**Job 1**
In the episode summary, condense the paragraph beginning "Episode Specifics:" into a brief bulleted list that keeps its main facts.

------ Exercise text

YOU MEAN MY PARENTS HAD LIVES BEFORE ME?
Episode Specifics: The Count has dinner with Albert’s family, giving us a peek into the Morcef household: Fernand is a war hero and preparing to run for political office, Mercedes is a reserved and classy woman whom the Count seems to know, and Albert is their only child. Peppo plants doubt in Albert’s head about his mother’s fidelity after they spy Mercedes and the Count speaking on the balcony, but that doesn’t stop Albert from accepting an invitation to the Count’s house. Arriving with Franz, Maximillian, and Beauchamp, the youths are taken to a grand underground palace made entirely of gold, and a fantastical seascape, where the Count is waiting for them.

------------
------ Available data

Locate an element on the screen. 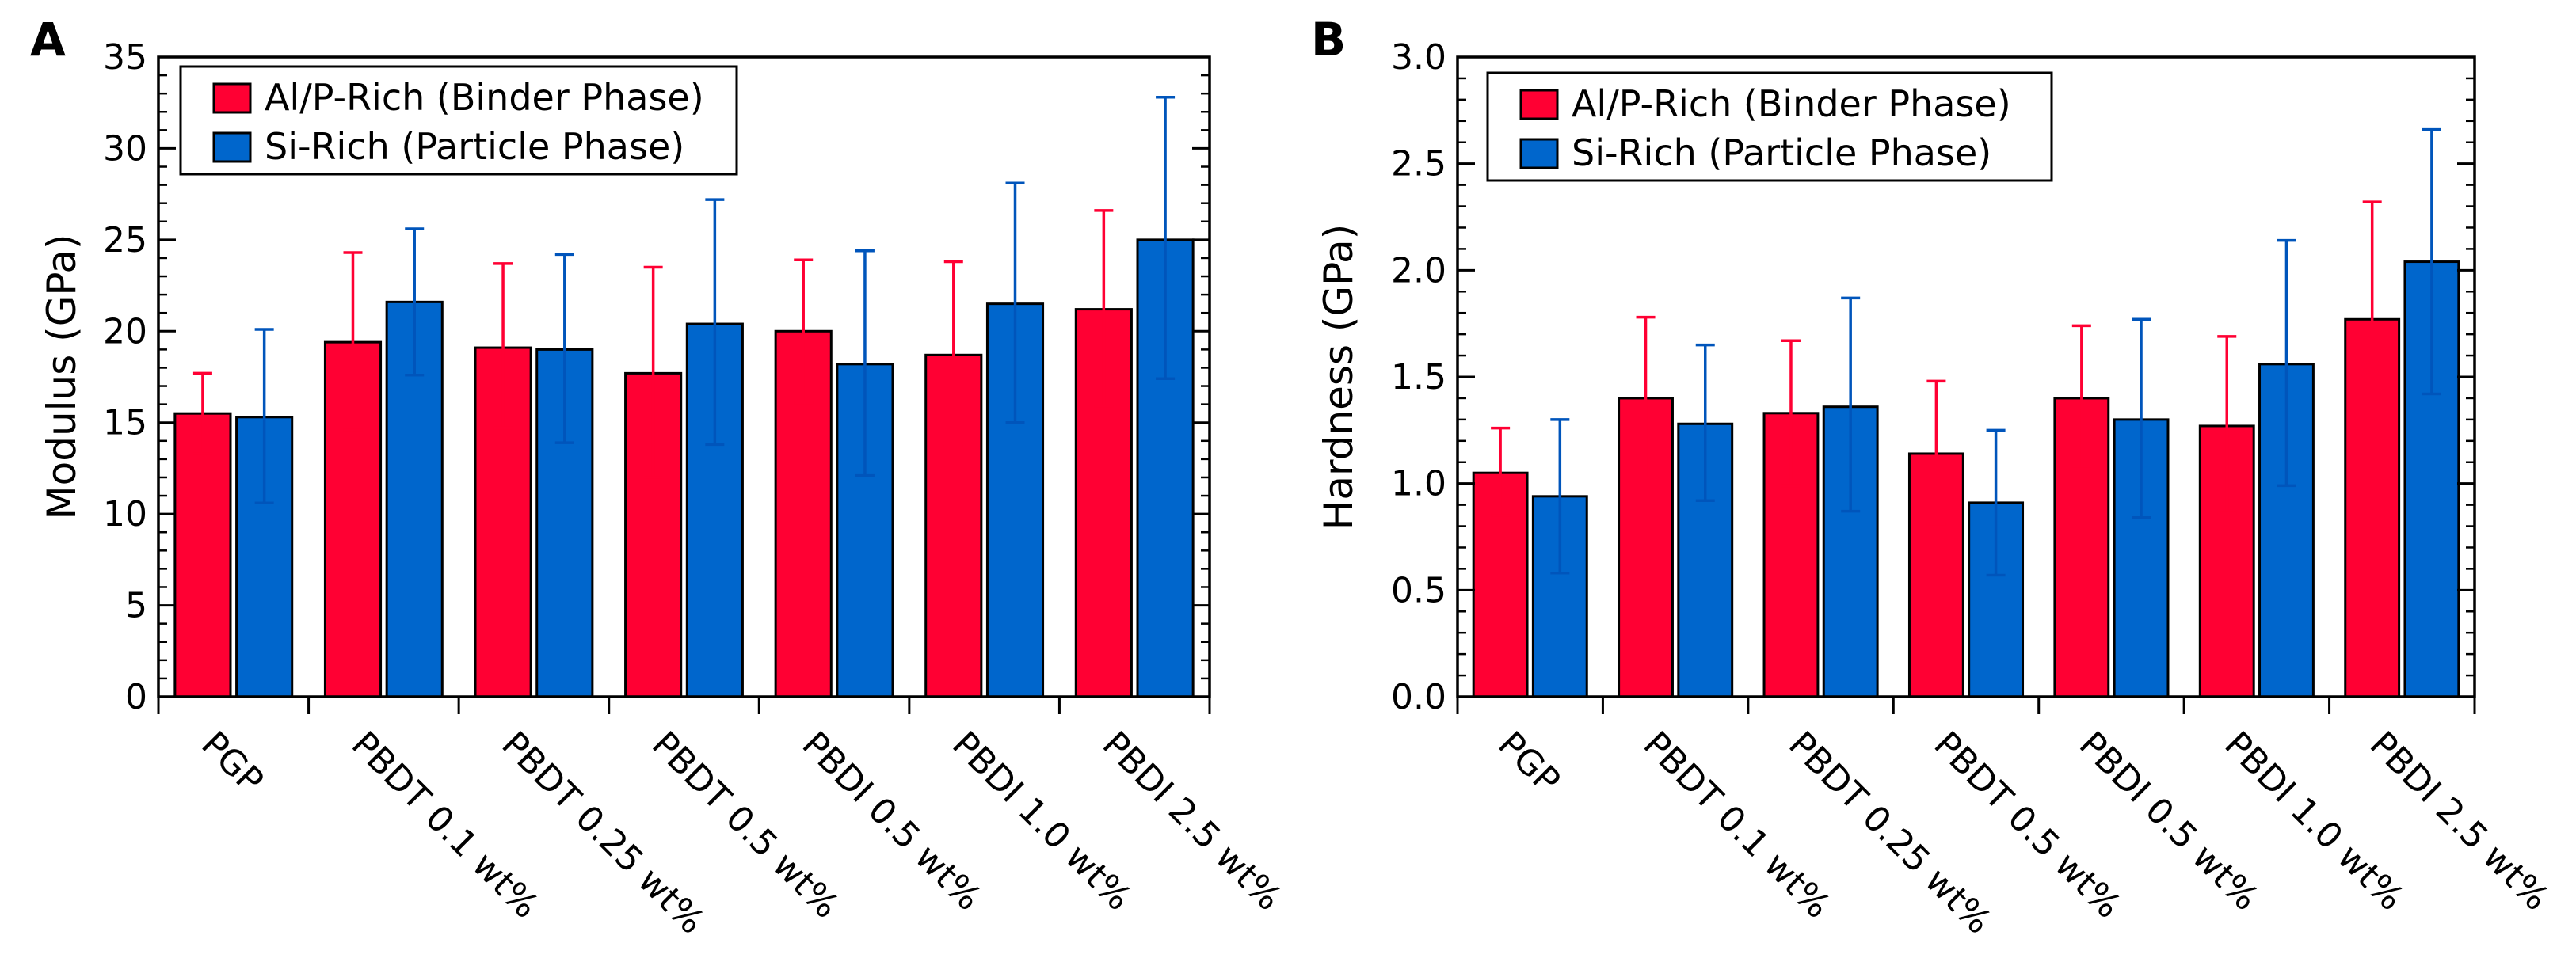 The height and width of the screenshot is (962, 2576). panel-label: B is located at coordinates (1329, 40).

------------
------ Available data

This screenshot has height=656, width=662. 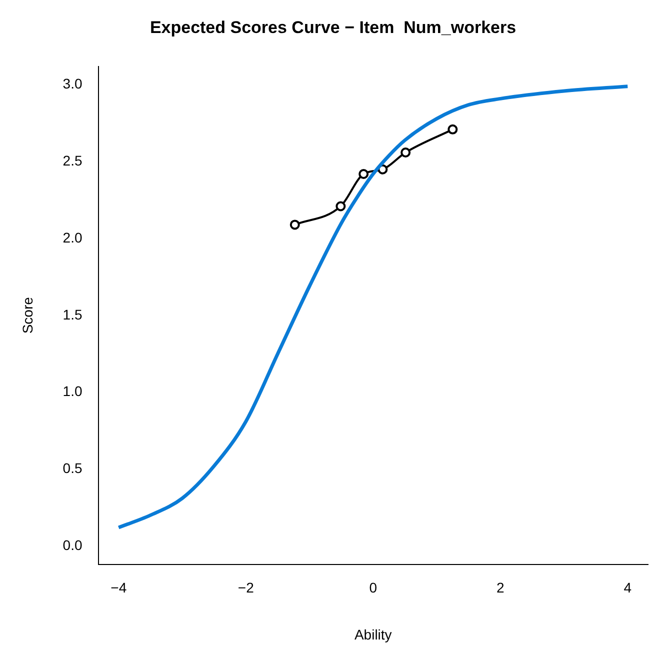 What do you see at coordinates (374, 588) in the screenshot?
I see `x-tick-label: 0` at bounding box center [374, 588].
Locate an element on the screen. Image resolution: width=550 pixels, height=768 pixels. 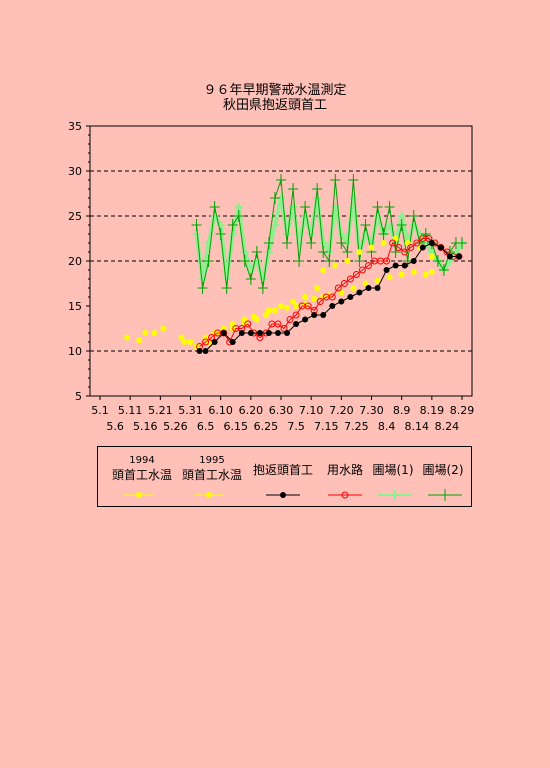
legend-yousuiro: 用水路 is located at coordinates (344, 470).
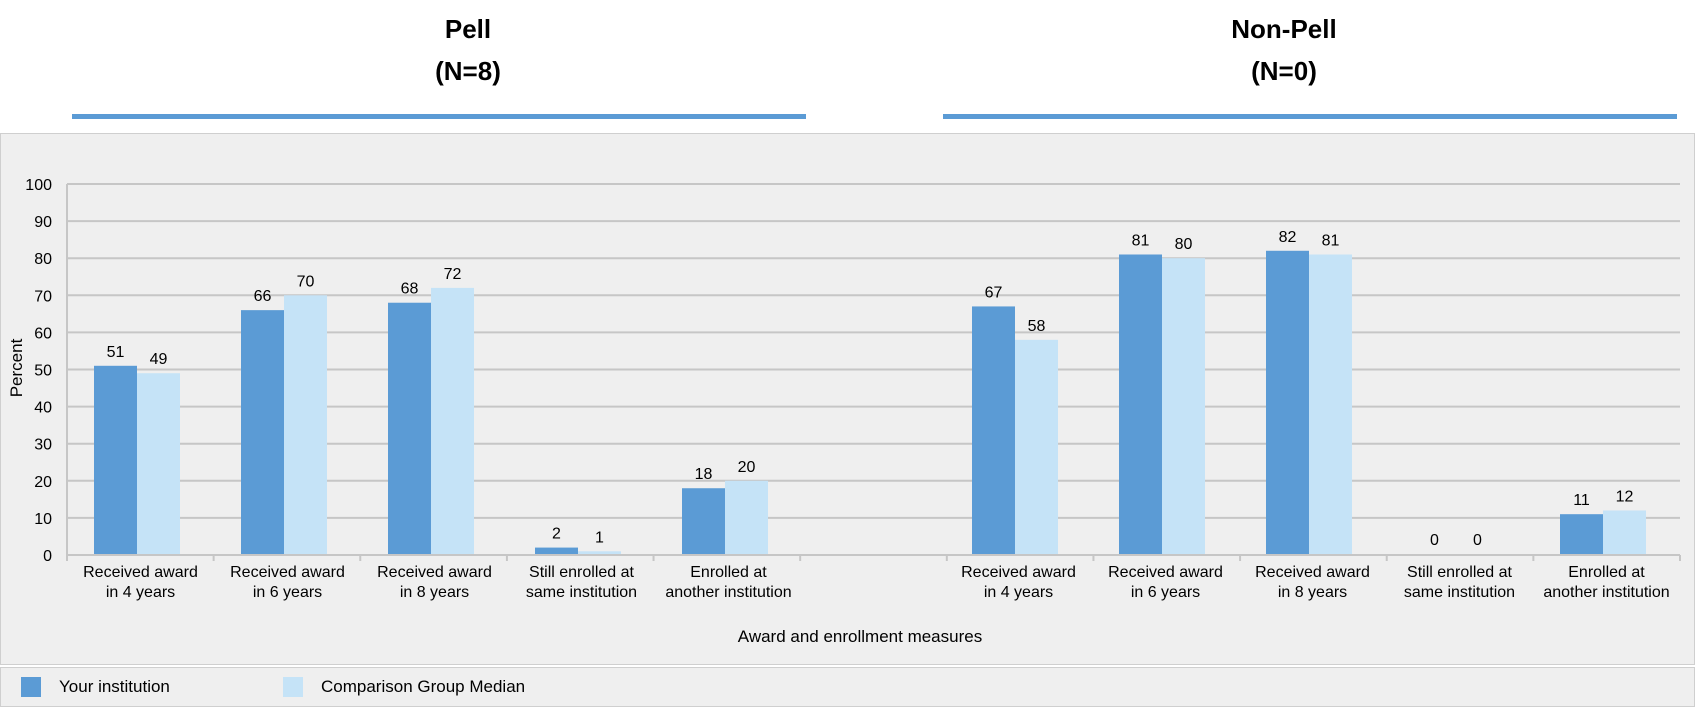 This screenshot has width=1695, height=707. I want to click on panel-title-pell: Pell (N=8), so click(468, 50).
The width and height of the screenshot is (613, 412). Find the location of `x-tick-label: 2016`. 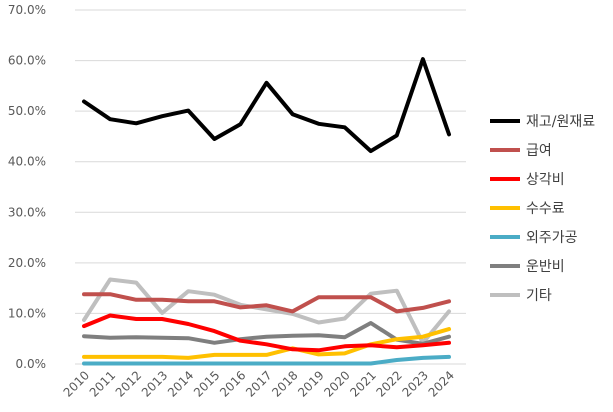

------------

**Job 2**
From the rows, take the part that opens with the line containing "Locate an element on the screen. Image" and closes with the line containing "This screenshot has width=1695, height=707.", and replace "pixels" with "px" in it. Give back only those lines, leaving the pictures out.

**Task output 1**
- The Count dines with Albert's family, the Morcefs.
- Fernand is a war hero preparing to run for political office.
- Mercedes is reserved and classy, and the Count seems to know her.
- Albert is their only child.
- After they spy Mercedes and the Count speaking on the balcony, Peppo makes Albert doubt his mother's fidelity.
- Albert still accepts an invitation to the Count's house.
- He arrives with Franz, Maximillian, and Beauchamp.
- They are taken to a grand underground palace made entirely of gold and a fantastical seascape, where the Count is waiting for them.

**Task output 2**
Locate an element on the screen. Image resolution: width=550 px, height=768 px. 
legend-yousuiro: 用水路 is located at coordinates (344, 470).
 This screenshot has width=1695, height=707. I want to click on panel-title-pell: Pell (N=8), so click(468, 50).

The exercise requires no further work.